MGMT (O6−Methylguanine-DNA Methyltransferase)
A suicide enzyme that performs direct repair by transferring methyl groups from guanine to itself; high levels are linked to chemotherapy resistance against alkylating agents.
Base Excision Repair (BER)
A highly accurate, single-base repair system used for small, non-helix-distorting damage such as oxidation or deamination.
DNA Glycosylase
An enzyme in the BER pathway that recognizes a specific damaged base (e.g., uracil) and removes it to form an AP site.
AP Endonuclease
An enzyme that cuts the phosphodiester backbone at an AP site during Base Excision Repair.

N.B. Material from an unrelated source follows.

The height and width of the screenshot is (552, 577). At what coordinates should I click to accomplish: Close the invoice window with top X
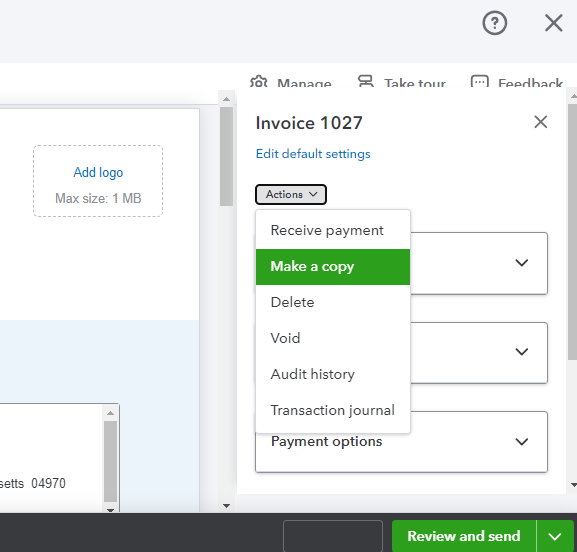[x=553, y=23]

Nucleotide Excision Repair (NER)
A repair mechanism for bulky, helix-distorting lesions like UV-induced thymine dimers that involves excinuclease, helicase, DNA polymerase, and ligase.
Xeroderma Pigmentosum
An inherited autosomal recessive disorder caused by mutations in XPA−XPG genes that impair NER, clinical features include extreme UV sensitivity and high skin cancer risk.
Mismatch Repair (MMR)
A system that fixes incorrect base pairing from replication errors by using methylation to distinguish the old template strand from the newly synthesized strand.
MutS
The key enzyme in the Mismatch Repair pathway responsible for detecting the base mismatch.
MutH
The enzyme in Mismatch Repair that cuts the newly synthesized DNA strand once a mismatch is identified.
Lynch Syndrome (HNPCC)
An inherited genetic condition caused by mutations in MMR genes, affecting about 1 in 279 people and increasing the risk of colorectal and endometrial cancers.

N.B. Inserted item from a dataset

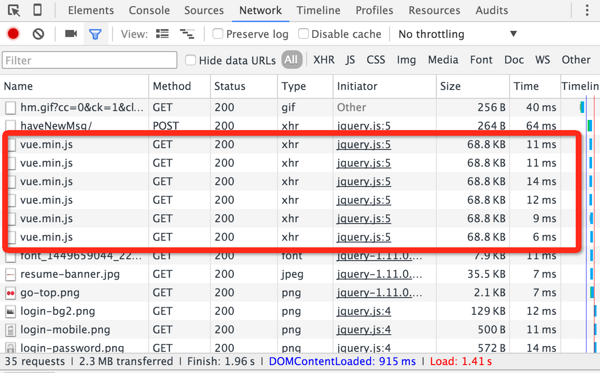Filter requests by XHR type
The height and width of the screenshot is (373, 600).
324,60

Homologous Recombination (HR)
A high-fidelity, template-based repair process for double-strand breaks that utilizes a sister chromatid.
RecA / RAD51
Key enzymes for Homologous Recombination; RecA is used in prokaryotes, while RAD51 is used in eukaryotes.
Non-Homologous End Joining (NHEJ)
An error-prone repair mechanism for double-strand breaks that joins DNA ends without a template, often resulting in mutations.
Ku Proteins
Enzymes that bind to the ends of broken DNA strands during the Non-Homologous End Joining process.
DNA Ligase IV
The specific ligase enzyme responsible for joining DNA ends during Non-Homologous End Joining.
V(D)J recombination
An immune system process that utilizes the NHEJ pathway to join DNA segments.
SOS Repair
An emergency repair system activated when DNA damage is extensive, allowing survival at the cost of introducing mutations.
DNA Polymerase V
An enzyme involved in SOS Repair that performs error-prone DNA synthesis to bypass extensive damage.